America values entrepreneurship more than most other countries in the world, according to the results of a new survey released this week.

Market research company Penn Schoen Berland authored the Corporate Perception Indicator for CNBC and Burson-Marsteller by surveying more than 25,000 people in 25 different countries, gauging both top executive and general public opinion on the impact of corporations on society and on the economy. 

The United States' positive outlook towards entrepreneurship beats out countries in both the developed and developing world. Less than 10 percent of respondents from Germany, China, Japan and Singapore view small business as contributing significantly to economic growth, compared to more than a quarter of American respondents. 

Here's a breakdown of the CNBC/Burson-Marsteller Corporate Perception Indicator findings:

  • 51 percent of US respondents look favorably on small businesses, compared to 29 percent of respondents in other countries.
  • 25 percent of US respondents trust small businesses to guide the economy, compared to 11 percent of respondents in emerging countries and 15 percent in developed countries. 
  • 26 percent of US respondents see small businesses as predominately driving economic growth, while other developed markets are more likely to point to the government. 
  • 28 percent of US respondents say small businesses are most responsible for job creation, compared to 18 percent of respondents in other countries.
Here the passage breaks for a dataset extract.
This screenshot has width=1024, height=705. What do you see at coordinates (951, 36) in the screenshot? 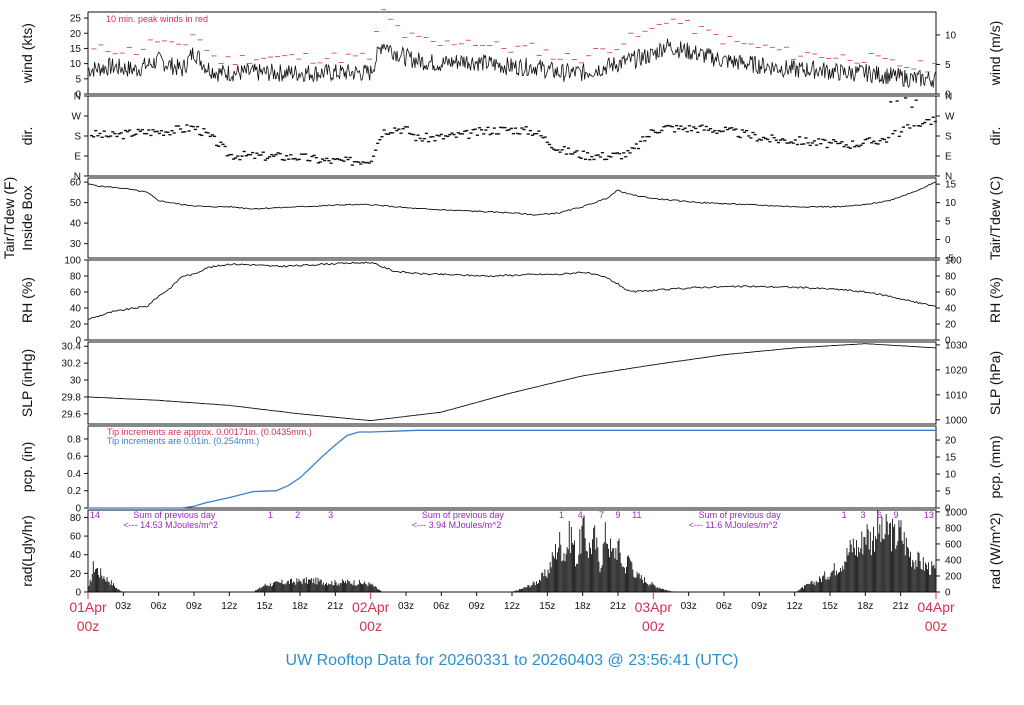
I see `wind-right-tick-label: 10` at bounding box center [951, 36].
This optimism comes from U.S. culture, which holds successful entrepreneurs--like Bill Gates and Mark Zuckerberg--as popular icons emblematic of the American Dream, according to a CNBC report on the survey. Professor Donna J. Kelley of Babson College suggests that other factors that affect entrepreneurship include social welfare programs, unemployment benefits, and comparatively large government. Large social safety nets can deter entrepreneurship, CNBC reported. 

"If I have to face a lot of government-imposed restrictions on a business I'm starting, including being unable to fire or lay off employees, there is less incentive to venture into entrepreneurship," Kelly told CNBC. 

With opportunity perceptions at an all time high of 47.2 percent, the time has never been better to launch your business on U.S. soil.